Lockdown Diary: Day One Hundred and Twenty-Seven.

On Sunday morning, not long after six o’clock, my stepfather died. He had, as Dylan Thomas recommended, raged against the dying of the light. He fought hard but, in the end, he went gentle into that good night. His son and daughter were with him and they were the ones who called to tell me. We cried for him and we spoke words of love and we remembered my mum, who was the great love of his life.

It was all rather beautiful, really. He had run his race. Only two days before, I had been hoping he would make his journey. He’d had enough. He hated the lockdown, having to sit in his little house all alone, and he’d got to that great age where everything hurts. I wanted him to be at peace.

So, for a moment, I thought: this will be all right. I’ll be able to send him on his way. Not quite with flags and trumpets, but with gratitude and relief. For a moment, I thought: I’ll get away with this one. I’ll be able to feel gladness instead of grief. I’ve done too much grief, in these last months. One of my oldest and dearest friends died, very suddenly, just before Christmas, and then my little bay mare, the companion of my heart, had to be put down in June. There’s been too much sadness. (And there is the world sadness too, the world deaths, as the ruthless Covid gathers its horrible harvest.) 

My body said: I’m afraid it doesn’t quite work like that. It lost function, as if I were one of those machines where you press a button and it powers down. I felt as if I had run into a wall, or was walking through a fog. This is a big loss, said my body, and you can’t pretend you are going to get away with it. So my motor functions went on strike, as if waiting for my mind and spirit to catch up. 
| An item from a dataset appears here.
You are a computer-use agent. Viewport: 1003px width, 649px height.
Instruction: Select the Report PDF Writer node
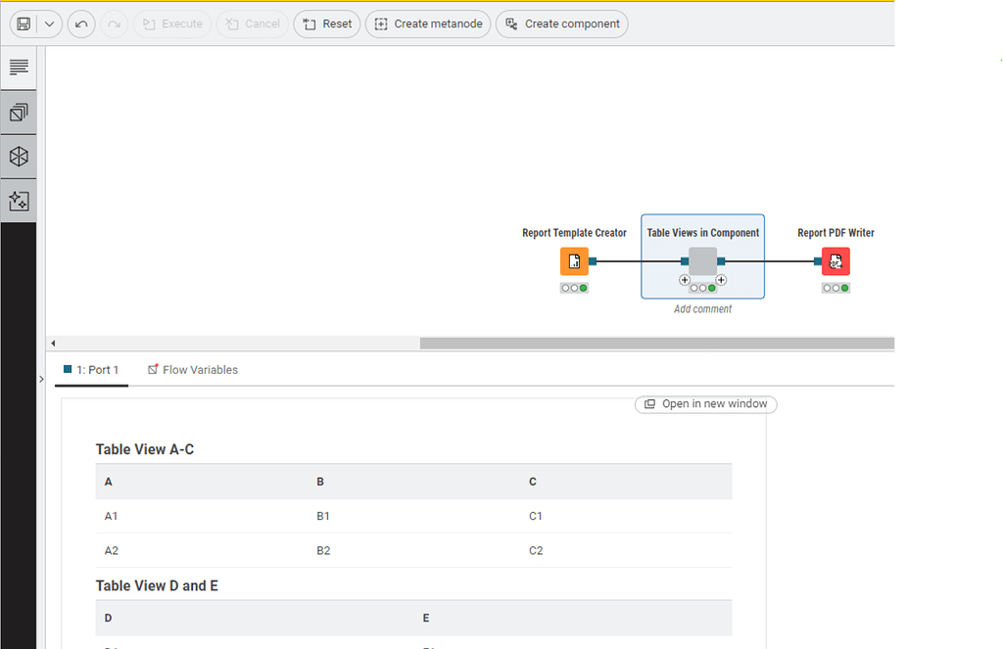coord(836,261)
It is a big loss. He was the most lovely, gracious, funny man, a real old-fashioned gentleman, and he was the one who brought joy to my mother after a life which had too much sorrow in it. They lived, in the last years of her life, just down the way from me, and I went to their house every morning and cooked them breakfast, and we talked about everything under the sun and made jokes and discussed racing and politics. Those were some of the happiest mornings I remember, ever, which is odd really, because Mum was in pain a lot of the time. But there was always, always laughter in that house. And, in my memory, sunshine too. 

Later in the day, I would often see his immaculate, upright figure, walking down the lime avenue with Edward, his merry little dog; or he would suddenly appear at the field with pockets full of apples for the red mare, carefully chopped up, just as she likes them. She adored him. In his last days, I would take him down to the field again to see her. His daughter had set up video calls for him, so I’d turn on the camera and give him a tour of the woods and the meadows and the horses. I even once did a little groundwork demonstration for him, so he could see that the red mare had lost none of her brilliance. Even though he was now five hundred miles away, it felt as if we were together again, as we used to be.

So, although I know that this was his time, and he was done, and he deserves his long rest, I miss him. Nothing will ever quite be the same. And I suppose it’s a little like losing my mum all over again. 

I still, for the odd fleeting moment, thought I might be able to cling to the gladness, even though I was stumping about like an ancient woman and I had to cancel my appointments this week because my brain would not work. And then I went into my garden this morning and saw that someone had done some strimming. My lone peony, a beauty of the old school, which had bloomed so gloriously for so many years, lay wrecked and broken on the scorched earth. I broke. I fell to my knees and wept for my Dear Departed – for my mum, my dad, my lost mare, my gentle friend, my lovely stepfather. I cried, absurdly, for that broken flower. 

You can’t go round, however much your frightened mind tells you that you can. You can’t go backwards, or left, or right. You can’t avoid the pain, like a spooked horse. You have to go through. I know this but I sometimes forget this. There’s no getting away with it. There is only feeling it.

My body knows this, I think, which is why it slowed down. It knows I have to do it one glacial step at a time. I can’t rush through and get the damn thing over with. (I almost always wish I could do this.) I have to accept that grief, my old friend, is back with me again. I have to welcome her in and let her sit down and allow her to stay until she’s ready to move on. 

It’s because of the love, a wise friend said this morning. You grieve because you loved.

There is only the tiniest glimpse of glimmering consolation in that thought. It doesn’t make anything better, but it does make things right. There is a correctness in it. We humans love, and we grieve, and we love again. That’s the balance sheet; that’s the piper who must be paid. 

I loved that good man, and now I must honour his loss. 

6 thoughts on “Lockdown Diary: Day One Hundred and Twenty-Seven.

  1. As always. Your words mirror my thoughts and feelings more eloquently than I could ever write. They bring me comfort. Comfort: that someone can understand true grief & loss (that is selfish – I know)
    They bring me tears of profound sadness. Sometimes grief is so sharp and deep it is almost unendurable.
    I am truly sorry for your loss. Samuel Beckett understood grief and sorrow.
    I, too, hear your pain.


  2. What a beautiful piece written for those you have lost. I am so sorrow for your loses, and I hope writing this post helps with the sorrow and at the same time brings a smile to your face for the wonderful memories you have for all of them.